Exercise brief: Reproduce every one of the lines below verbatim, leaving out the pictures.

Data for this task:
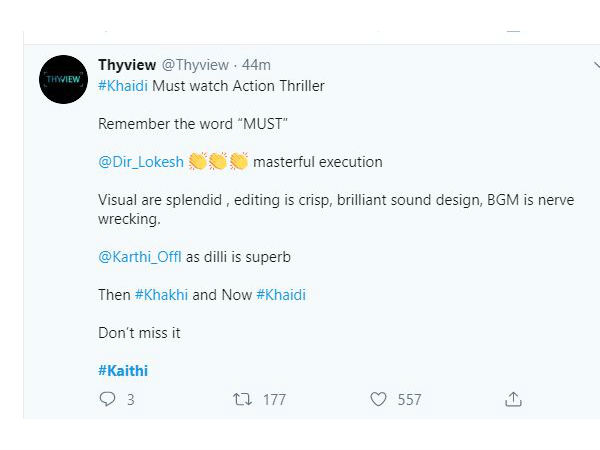600x450 pixels.
Task: Like the tweet with the heart icon
Action: click(x=378, y=399)
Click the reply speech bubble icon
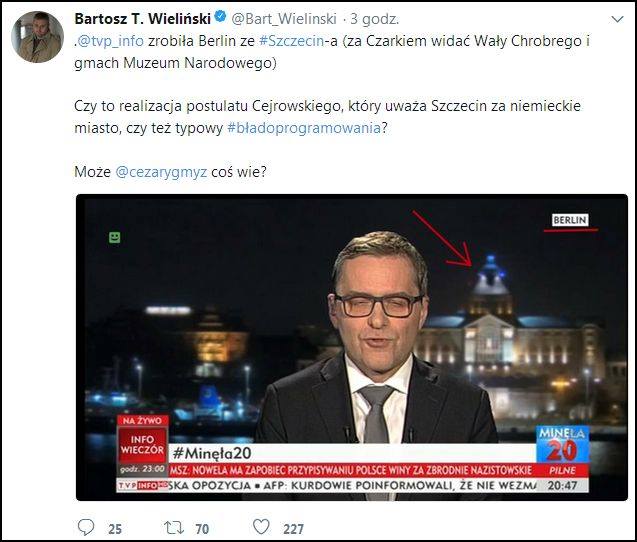637x542 pixels. pos(86,527)
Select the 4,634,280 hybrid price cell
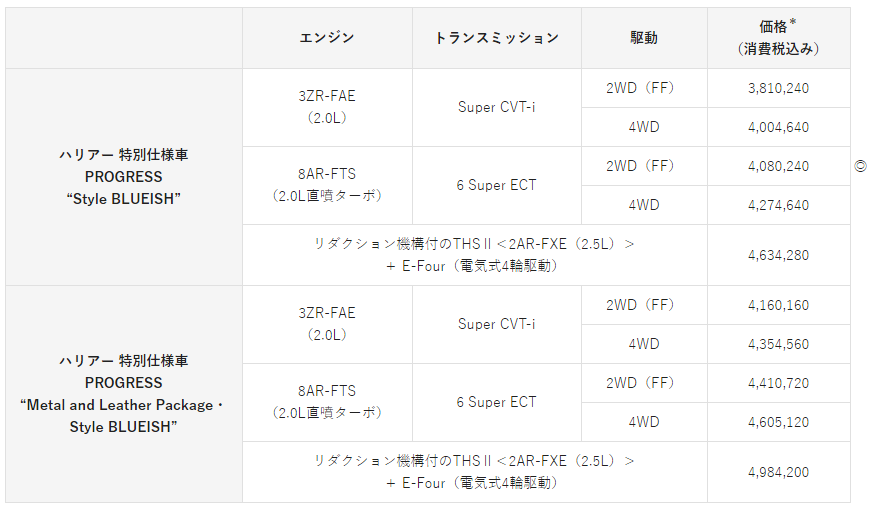The height and width of the screenshot is (505, 870). coord(778,255)
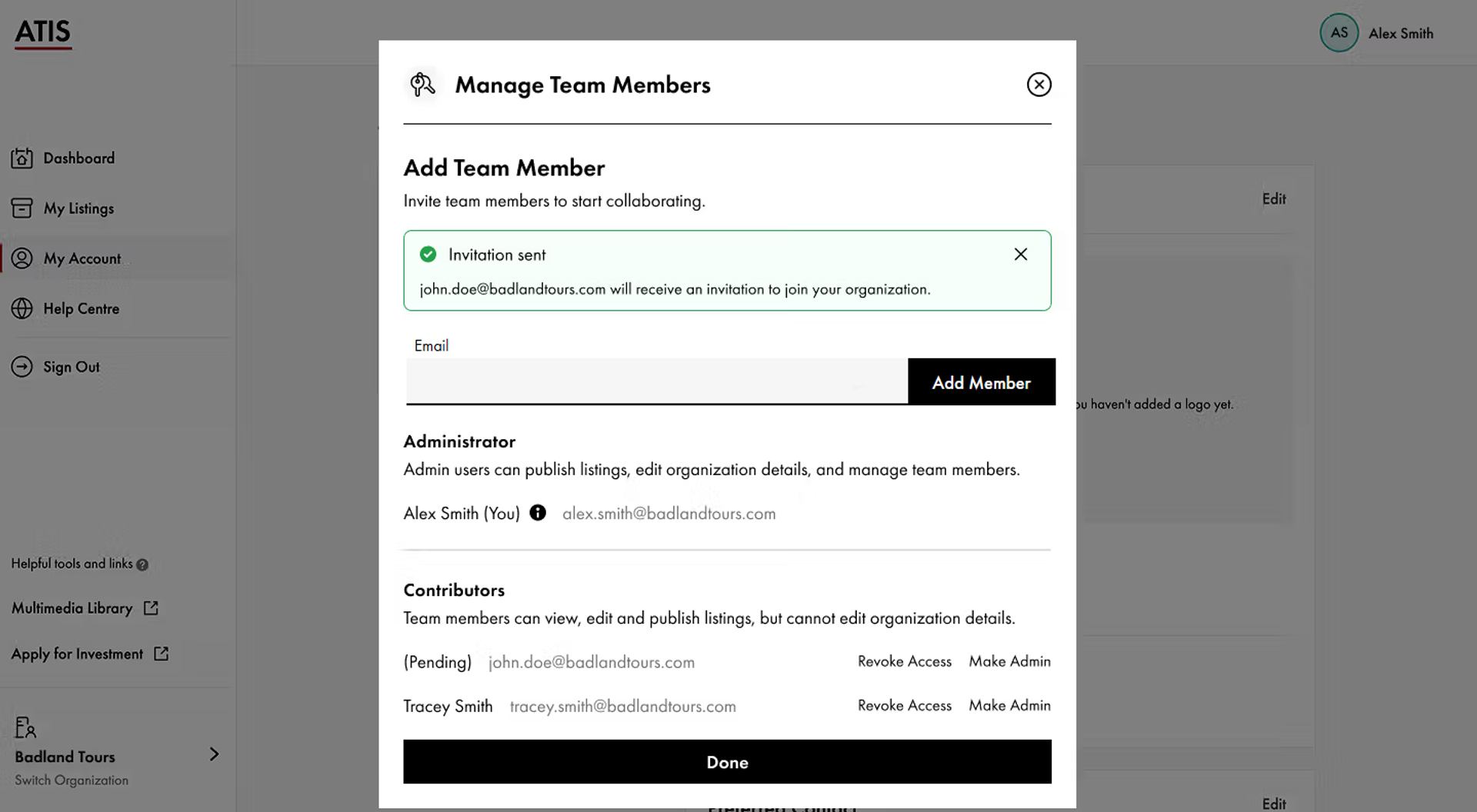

Written reply:
600x450 pixels.
Task: Like the tweet with the heart icon
Action: click(x=378, y=399)
Click the reply speech bubble icon
637x542 pixels. pos(86,527)
Select the 4,634,280 hybrid price cell
The height and width of the screenshot is (505, 870). coord(778,255)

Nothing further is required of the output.